Mostro, ¿no?, me dice. Yo afirmo con la cabeza, nos dejamos mecer al ritmo de las olas, solo se oye el sonido producido por los lobos que hay en las rocas. Un gran grupo de lobos marinos nadan a nuestro lado, miro a mí derecha, somos una hilera de 5 humanos y frente a nosotros asoman las cabezas de otros tantos lobos. En ese momento creo ser un miembro de los jets y tener frente a mí a los sharks. Al fin, no hay ningún tipo de enfrentamiento ni siquiera musical. Mejor, no teníamos ninguna posibilidad. Pese a la magia del momento comienzo a sentir frio de verdad, nado un poco. Al poco veo al monitor haciéndonos gestos para que volvamos hacia la embarcación. Con pena nado hacia el barco, echo un vistazo a los lobos que indiferentes a nuestra partida siguen con sus juegos y carreras submarinas.
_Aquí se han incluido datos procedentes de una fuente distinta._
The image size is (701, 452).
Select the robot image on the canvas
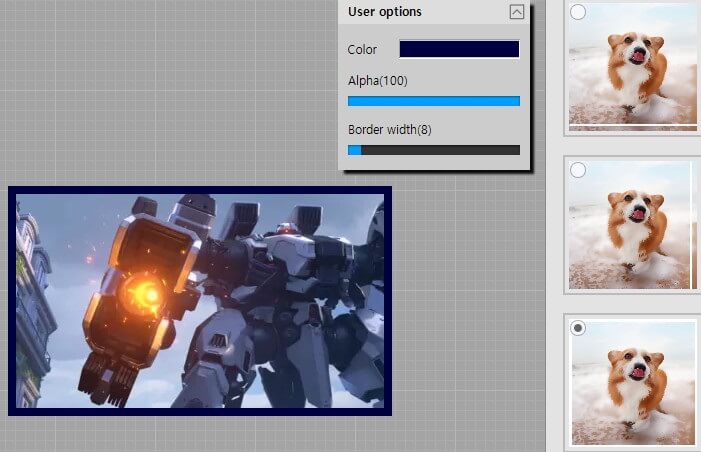pyautogui.click(x=200, y=300)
Espero mi turno y tras dar un último vistazo tras de mí, subo por la escalerilla y llego a donde están nuestros amigos que se acercan y nos preguntan. Quieren saber las sensaciones, que hemos sentido. Charlamos mientras nos quitamos los trajes de neopreno y nos secamos. Ha sido una experiencia única, fascinante, ¿miedo? Realmente no, quizás un poco de desconfianza basado en el desconocimiento al principio. ¿sensaciones? Muchas y entremezcladas, la dicha de estar en contacto con la naturaleza salvaje, en comunión con otros seres, el ver que esos animales no te tienen miedo, pero a la vez el sentirte extraño en un mundo que en el fondo no nos pertenece, que no comprendemos, del que estamos excluidos. ¿Lo mejor? Sin dudarlo el sentir a los animales tocarte, el sentirlos pasar a tu lado, el ver sus hocicos, sus oscuros ojos asomando del agua a menos de un metro de la cara, y el comprender una vez más que tenemos que compartir este planeta con ellos.
El barco se pone de nuevo en marcha. Un tripulante nos ofrece bebidas calientes y unas galletas de soda. Jorge por una vez, se muestra inteligente y declina tomar nada. Mientras regresamos navegamos entre islotes, llenos de pingüinos, de lobos marinos, de aves, a los que el mar después de eones de golpear ha moldeado de extrañas y curiosas formas, Nos detenemos un instante frente a una isla casi partida por la mitad cuyas dos mitades únicamente están unidas por un pequeño puente de piedra y que llaman La Catedral.
Diez minutos después estamos entrando por la bocana del puerto. Desembarcamos felices y satisfechos, aunque algunos aún con mal cuerpo. Nos despedimos de la gente y animados nos montamos en el coche. ¿Destino? Un poco más allá a la punta del Callao donde nos esperan un reconstituyente arroz con marisco y un cebiche acompañados de sus correspondientes chelas, cervezas, heladas.